THE LAUGHING PEOPLE

If you could look down at the world from high above the North Pole, this is what you would see—an icy ocean with land almost all around it. The brown-skinned people who have lived along this shore for many hundreds of years are Eskimos.

a harpoon

When white men first met the Eskimos, they were surprised by several things. The Eskimos never used salt. They lived on nothing but meat and fish and water. And they were the most cheerful people in the world. An Eskimo laughed more in a day than anyone else did in a week.

Nobody knows exactly where these laughing people came from but many scientists think they traveled across from Siberia into Alaska, just as their cousins the Indians did. Nobody knows why they decided to stay there near the top of the world. But we do know that Eskimos like the country where they live. They settled along the shore of the ocean where they could find both sea and land animals to eat. The weather there was not as cold as it was farther inland or even in some parts of the United States.
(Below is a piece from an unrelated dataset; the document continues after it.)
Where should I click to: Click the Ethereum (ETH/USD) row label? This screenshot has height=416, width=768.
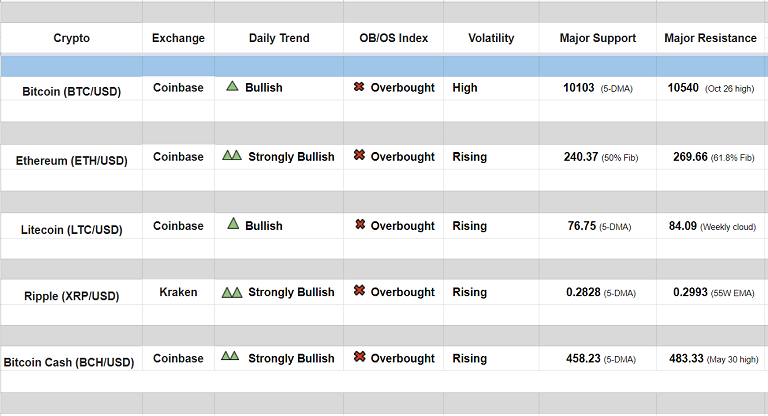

Long ago Eskimos invented wonderful ways of getting food and of staying warm. They trained dogs to pull their sleds. They learned to find their way home over great fields of drifted snow, even in the dark night. They knew exactly what to do in order to live and have a good time.

Papik with his fish spear

The Eskimo people found different ways of living in different parts of the Arctic country. But everywhere they had many of the same customs. Some groups settled near forests, and they used wood in their tools and for building igloos. (Igloo is the Eskimo word for house, no matter what it is made of.) Other groups had no trees, so they made skin tents for summer and snow houses for winter, and they used bone and ivory for tools. One group lived where they could find chunks of pure copper which they made into tools. A very few learned to make tools from the iron in meteorites. (A meteorite is a shooting star that has landed on the earth.)